Aquinas and the five ways (well one of them)

In anticipation of a possible discussion on a Facebook atheist group (to which I was invited, unimpressed, and subsequently in the process of being re-invited) I offer the following presentation of Aquinas five ways to prove the existence of God.  This blog post will discuss the first way.

As having established that science (more specifically scientism) is insufficient to discern truths about the scientific method and thus cannot provide all truths that can be discerned, we now turn to Aquinas and the first of the five ways of demonstration for the existence of God. (this is excerpted from here):

St. Aquinas argues that there are things in the world in motion (this simply means that things are changing) and that whatever is in motion must have been put in motion by another thing in motion. Aquinas holds that, "whatever is in motion must be put in motion by another," and that, "this cannot go on to infinity, because then there would be no first mover." Hence St.

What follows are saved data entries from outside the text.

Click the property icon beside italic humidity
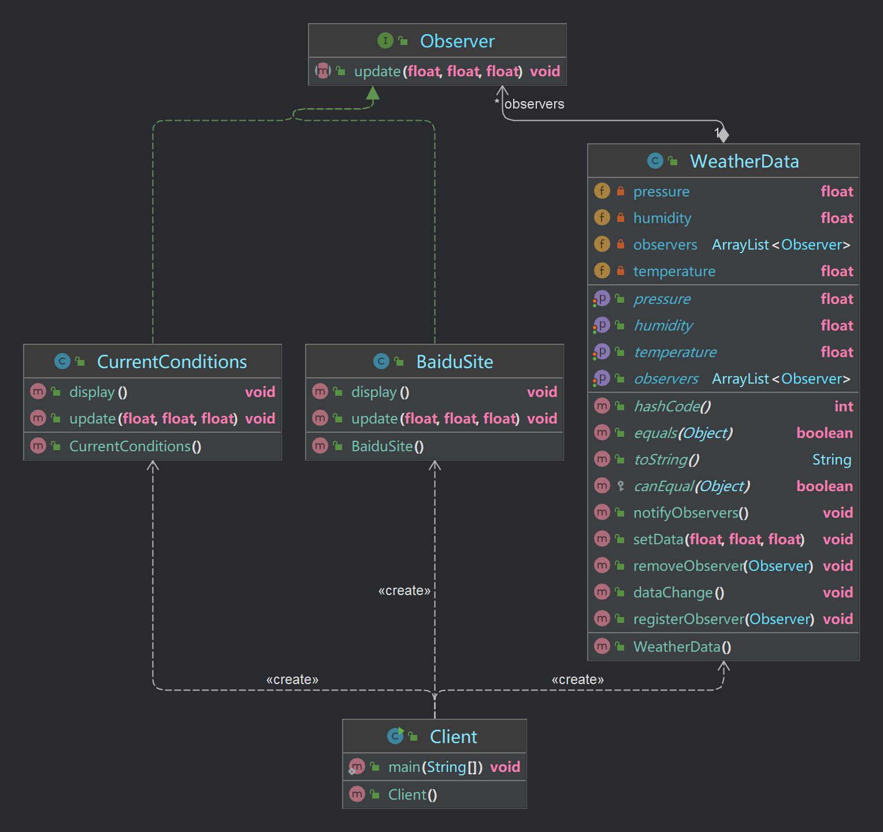 [x=602, y=325]
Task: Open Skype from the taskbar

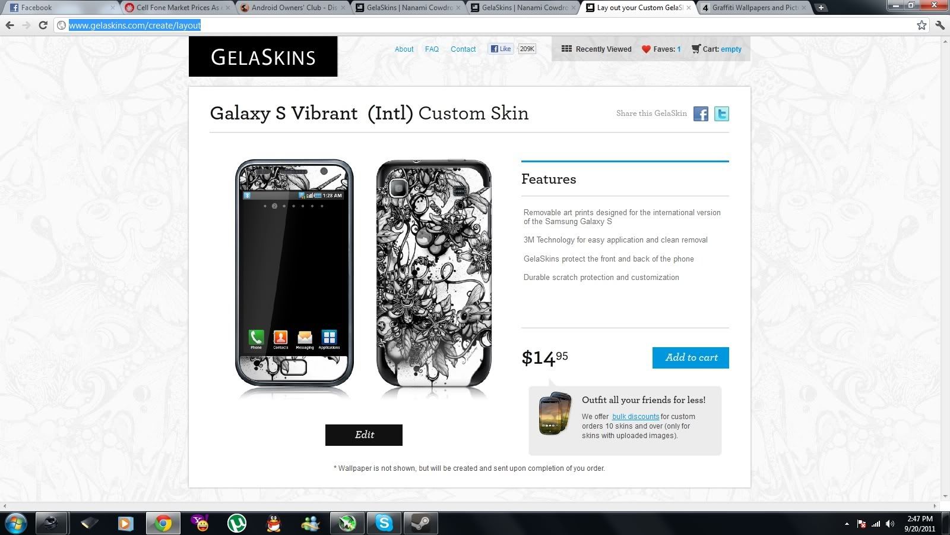Action: [x=384, y=523]
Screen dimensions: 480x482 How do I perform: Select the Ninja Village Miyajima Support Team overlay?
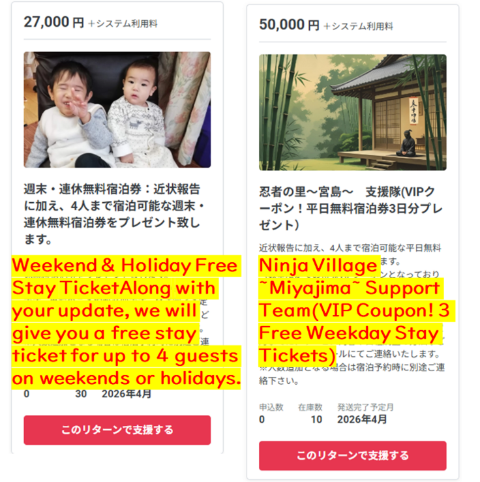point(357,310)
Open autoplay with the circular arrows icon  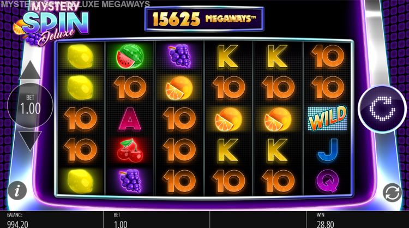coord(392,193)
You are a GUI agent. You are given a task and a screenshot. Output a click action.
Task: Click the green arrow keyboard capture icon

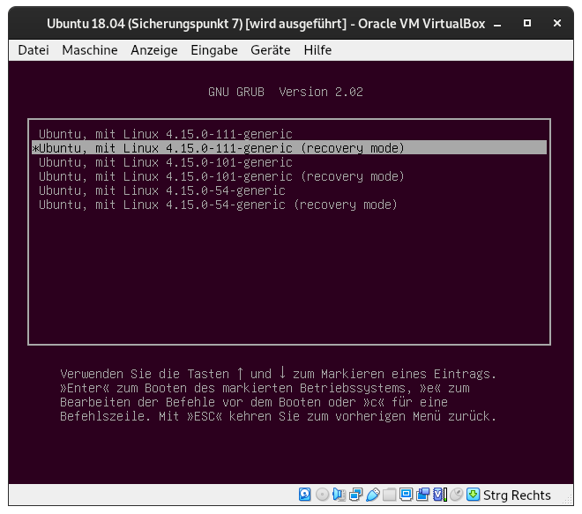pos(474,495)
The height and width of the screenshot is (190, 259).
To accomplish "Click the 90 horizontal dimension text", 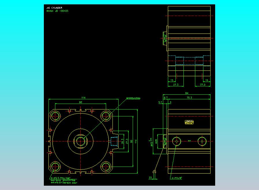I will pos(80,102).
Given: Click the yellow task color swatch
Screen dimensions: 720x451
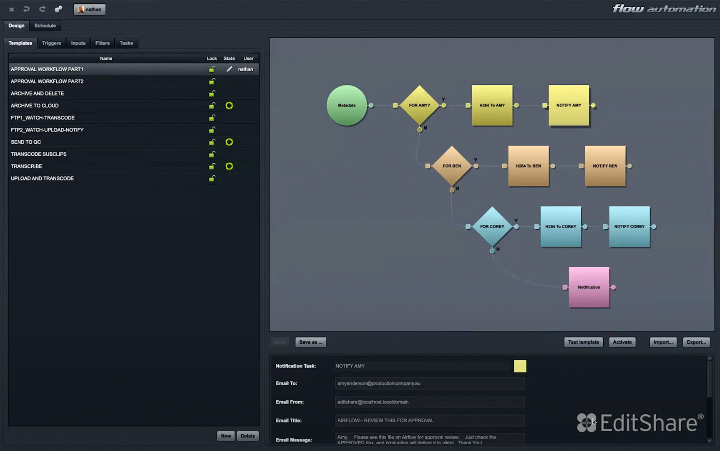Looking at the screenshot, I should [520, 366].
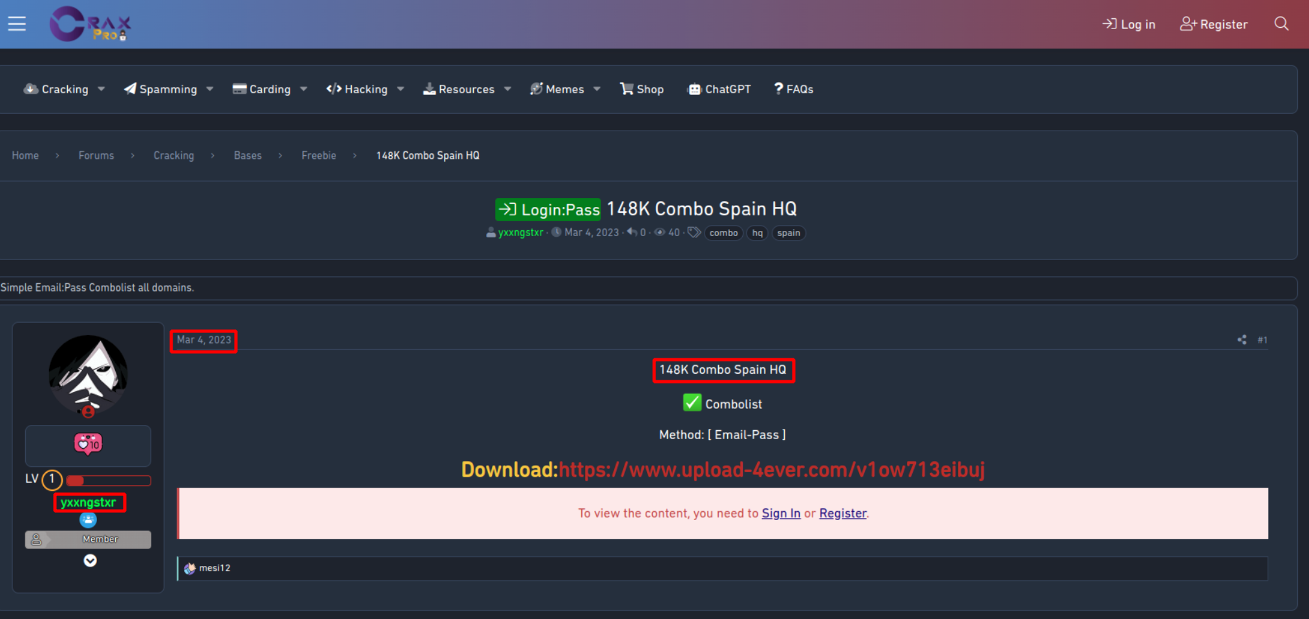1309x619 pixels.
Task: Click the #1 post number link
Action: pyautogui.click(x=1262, y=340)
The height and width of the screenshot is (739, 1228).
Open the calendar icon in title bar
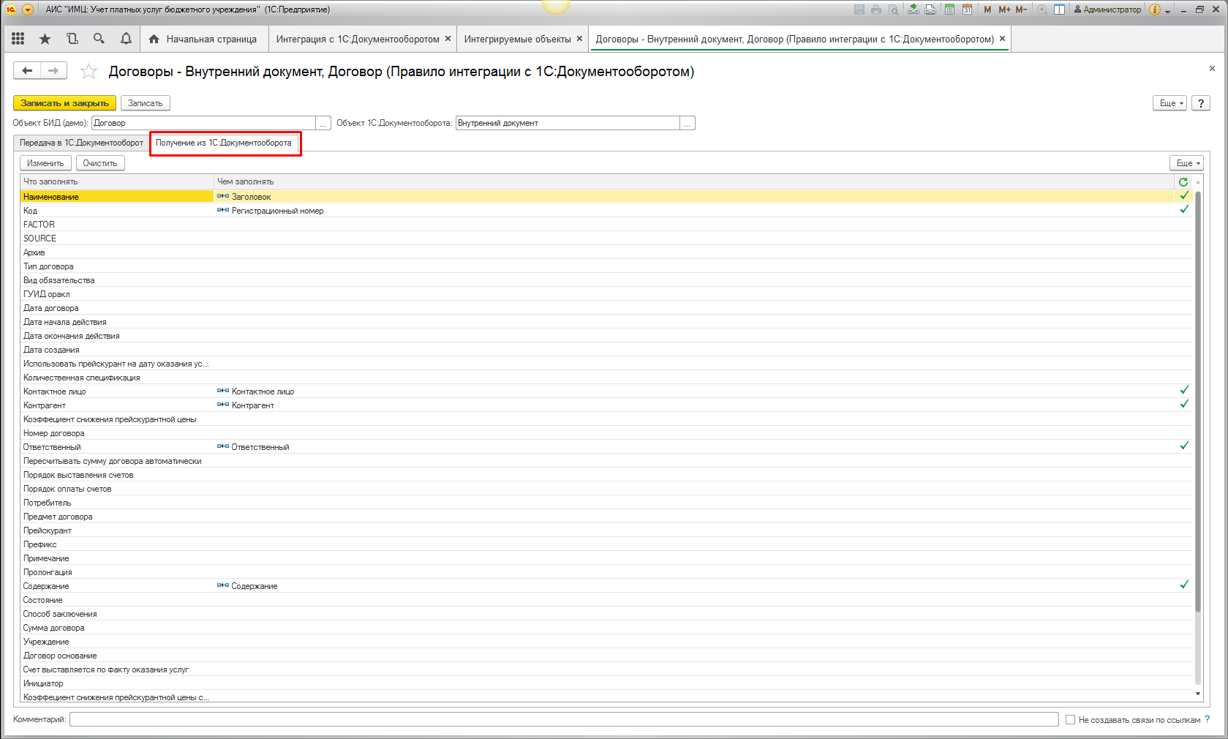point(967,10)
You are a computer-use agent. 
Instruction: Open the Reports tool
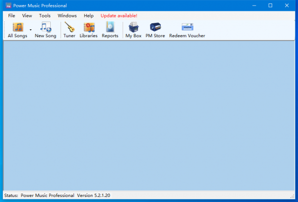pos(110,30)
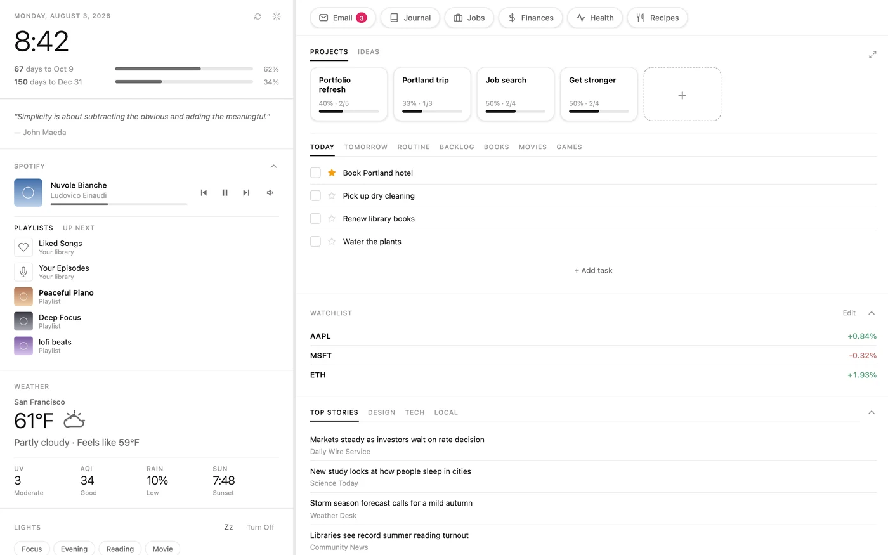Tick the Water the plants checkbox

point(315,242)
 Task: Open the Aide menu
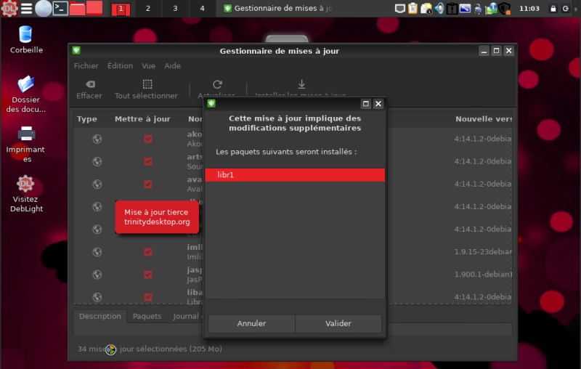(172, 65)
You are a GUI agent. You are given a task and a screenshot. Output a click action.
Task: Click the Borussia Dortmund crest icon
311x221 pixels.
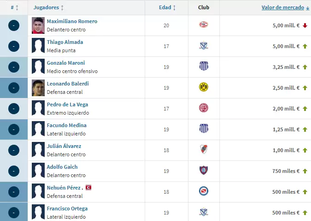point(204,87)
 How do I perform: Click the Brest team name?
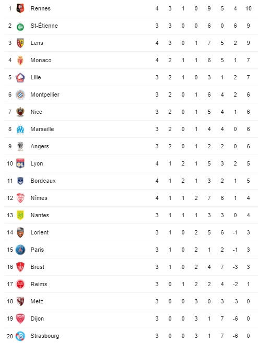point(37,267)
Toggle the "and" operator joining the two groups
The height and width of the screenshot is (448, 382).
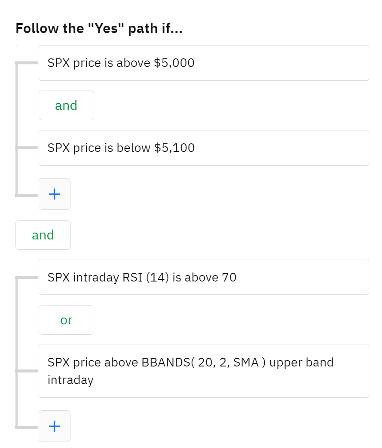pyautogui.click(x=43, y=235)
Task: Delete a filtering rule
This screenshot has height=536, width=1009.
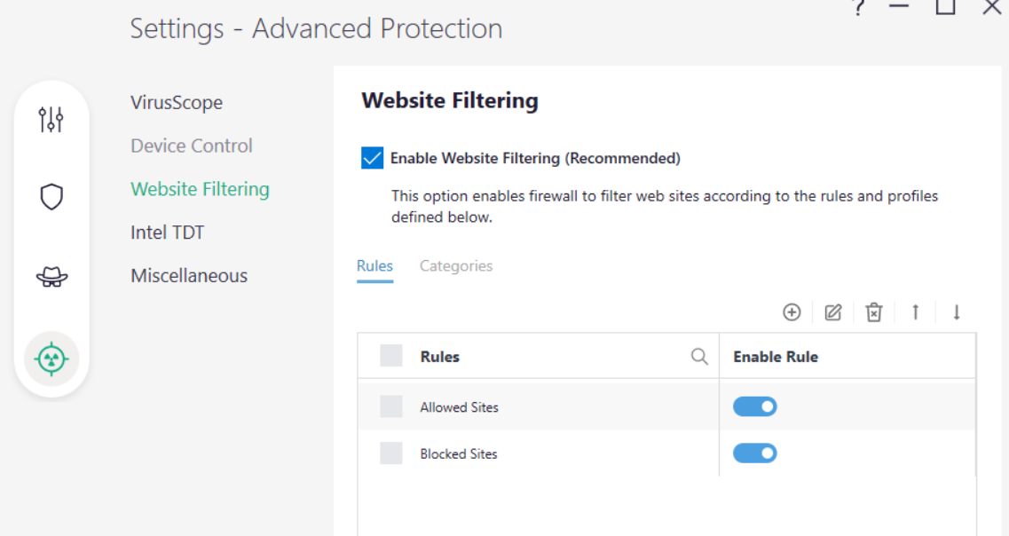Action: (x=873, y=312)
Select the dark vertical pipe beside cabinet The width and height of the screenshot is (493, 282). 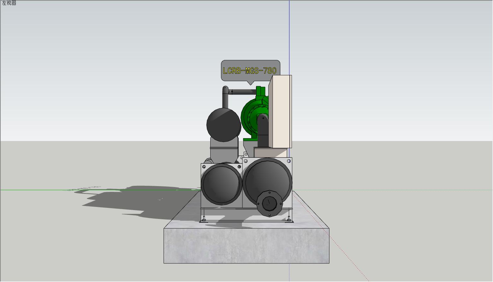coord(263,132)
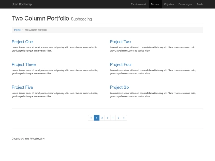Image resolution: width=215 pixels, height=161 pixels.
Task: Navigate to pagination page 5
Action: click(x=118, y=118)
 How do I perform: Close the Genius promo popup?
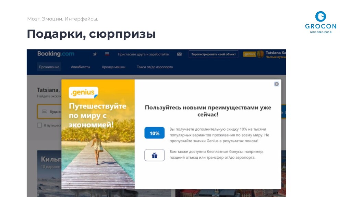tap(277, 84)
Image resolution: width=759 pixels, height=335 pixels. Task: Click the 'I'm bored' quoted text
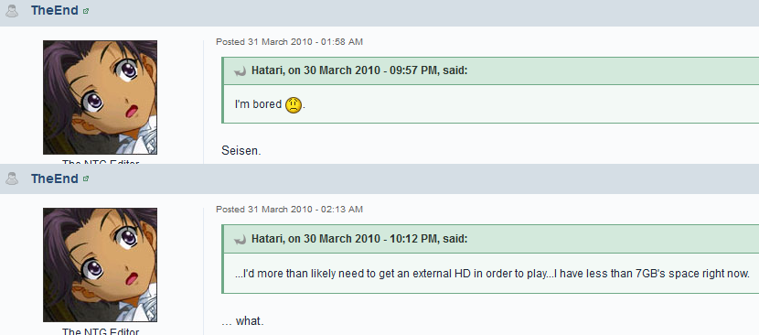(259, 104)
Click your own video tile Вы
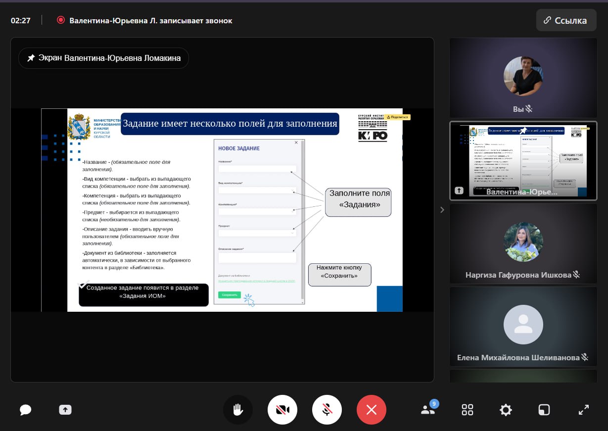 (523, 78)
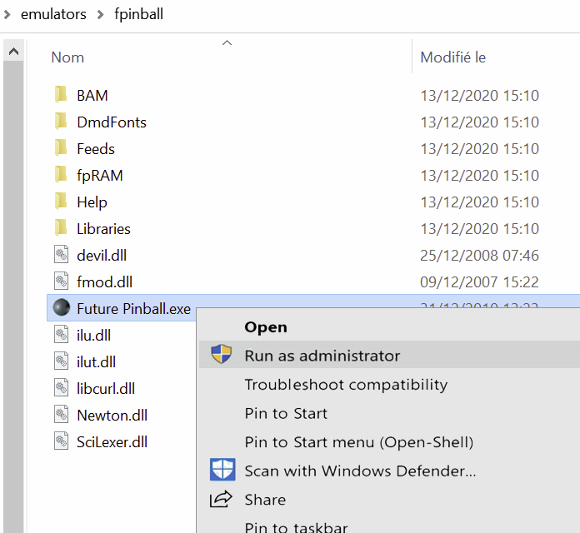Click the Future Pinball.exe ball icon
This screenshot has height=533, width=580.
(61, 308)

Thomas argues that in order to eliminate the infinite chain of motions, there must be a first mover and source of all motion, God.
It is important to understand that "motion"  in this case means "change."  Any entity that exists in the physical world is in change, and that change is created by an external cause.  This is true for the universe as well (justified inference) as each and every component shares this property.  So we have the case where some change in an entity is caused by another entity, and so on.  This chain of causality however cannot go on for infinity, otherwise we would not have arrived at whatever current cause we start with when walking back.  Thus there must be a starting point, a cause that was not caused by another.  This we call God.

First the bad arguments that object to this:

Who created God?  - this is nonsensical with regard to the definition of God in this case as the question means: "Who caused the un-caused cause?"  The question cannot be answered because it is a self contradiction.

Uniform motion and rest are the same - This is a misunderstanding of the term "motion" as used by Aquinas.  What he means by "motion" we mean by "change."

Rehash of the ontological argument - this error is caused by misunderstanding the concept of "necessary being."  In the cosmological argument, necessary being only pertains to the necessity of God's existence to stop the infinite chain of causation.

Finally a good argument:

Composition fallacy - This is countered by noting that the universe is a composition of contingent parts.  By virtue of the contingency of the parts, the universe is contingent.  This follows from the notion that an individual part that, if it did not exist, would change the composition of the universe.